▶ **Source extract**
— Start —

Structuring Pipelines

Right now, our pipeline is a single-task job. Such monolyth setup is more difficult to iterate on because a small change to the testing portion may have undesired effects on the build portion. And when things actually do break, a modular setup makes it easier to debug. More structure in the pipeline will enable features such putting semver in our artifacts and repo tags.

Separating Jobs

First, let's break our solitary pipeline job down into separate tasks:

...
jobs:
- name: test-and-build
plan:
- get: code-repo
trigger: true
- task: unit-test
config:
image_resource:
type: docker-image
source:
repository: golang
tag: 1.19-bullseye
inputs:
- name: code-repo
outputs:
- name: build
platform: linux
run:
path: /bin/sh
args:
- -c
- |
set -eux
cd code-repo
# Setup dependencies
go mod tidy
# Install the test framework
go get github.com/onsi/ginkgo/v2/ginkgo
go install github.com/onsi/ginkgo/v2/ginkgo
# Test, looking for tests recursively
ginkgo -r
- task: build
config:
image_resource:
type: docker-image
source:
repository: golang
tag: 1.19-bullseye
inputs:
- name: code-repo
outputs:
- name: build
platform: linux
run:
path: /bin/sh
args:
- -c
- |
set -eux
cd code-repo
# Setup dependencies
go mod tidy
# Build and place in the output directory.
go build -o ../build/fetcher-linux-amd64 cmd/main.go
- put: binary-linux
params:
file: build/fetcher-linux-amd64
...

— End —

▶ **Record set**
— Start —

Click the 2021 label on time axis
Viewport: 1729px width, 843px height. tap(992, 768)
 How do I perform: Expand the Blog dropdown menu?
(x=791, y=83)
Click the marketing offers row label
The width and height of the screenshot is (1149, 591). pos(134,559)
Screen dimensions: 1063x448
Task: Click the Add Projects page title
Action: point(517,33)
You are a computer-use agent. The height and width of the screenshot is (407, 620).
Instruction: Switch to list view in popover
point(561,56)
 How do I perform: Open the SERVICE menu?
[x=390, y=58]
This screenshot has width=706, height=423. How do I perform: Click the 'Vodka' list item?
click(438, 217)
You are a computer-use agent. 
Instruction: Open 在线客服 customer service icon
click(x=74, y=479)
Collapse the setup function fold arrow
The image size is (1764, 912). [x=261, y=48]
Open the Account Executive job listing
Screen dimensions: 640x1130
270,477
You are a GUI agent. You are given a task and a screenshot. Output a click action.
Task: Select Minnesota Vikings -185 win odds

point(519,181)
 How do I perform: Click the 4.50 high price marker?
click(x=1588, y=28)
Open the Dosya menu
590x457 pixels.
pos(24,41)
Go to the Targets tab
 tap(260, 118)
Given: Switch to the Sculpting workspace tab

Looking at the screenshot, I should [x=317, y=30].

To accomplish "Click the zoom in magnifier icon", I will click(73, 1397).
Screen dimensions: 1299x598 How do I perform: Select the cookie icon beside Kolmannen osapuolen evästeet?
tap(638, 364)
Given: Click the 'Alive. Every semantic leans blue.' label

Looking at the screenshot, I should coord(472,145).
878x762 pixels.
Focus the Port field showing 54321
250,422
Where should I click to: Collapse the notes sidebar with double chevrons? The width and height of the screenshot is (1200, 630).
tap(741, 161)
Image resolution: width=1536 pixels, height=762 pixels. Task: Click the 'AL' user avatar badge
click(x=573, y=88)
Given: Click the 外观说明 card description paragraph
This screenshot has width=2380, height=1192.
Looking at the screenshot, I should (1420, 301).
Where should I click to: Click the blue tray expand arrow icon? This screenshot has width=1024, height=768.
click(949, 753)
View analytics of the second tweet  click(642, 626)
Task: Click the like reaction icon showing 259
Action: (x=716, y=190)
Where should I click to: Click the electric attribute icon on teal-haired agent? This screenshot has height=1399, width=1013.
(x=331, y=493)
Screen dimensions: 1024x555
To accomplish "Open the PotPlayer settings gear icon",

— End —

▶ **The problem**
Pick up the pipeline-structuring tutorial above where it stops, writing the next part after its last line.

▶ **Final result**
Go ahead and set-pipeline and re-run the job. The execution should now break down into 4 separate steps, like this:

Separate steps

Let's take it a step further and divide the job into two separate jobs: test and build

[...]
jobs:
- name: test
plan:
- get: code-repo
trigger: true
- task: unit-test
config:
image_resource:
type: docker-image
source:
repository: golang
tag: 1.19-bullseye
inputs:
- name: code-repo
outputs:
- name: build
platform: linux
run:
path: /bin/sh
args:
- -c
- |
set -eux
cd code-repo
# Setup dependencies
go mod tidy
# Install the test framework
go get github.com/onsi/ginkgo/v2/ginkgo
go install github.com/onsi/ginkgo/v2/ginkgo
# Test, looking for tests recursively
ginkgo -r
- name: build
plan:
- get: code-repo
trigger: true
passed: [ test ]
- task: build
config:
image_resource:
type: docker-image
source:
repository: golang
tag: 1.19-bullseye
inputs:
- name: code-repo
outputs:
- name: build
platform: linux
run:
path: /bin/sh
args:
- -c
- |
set -eux
cd code-repo
# Setup dependencies
go mod tidy
# Build and place in the output directory.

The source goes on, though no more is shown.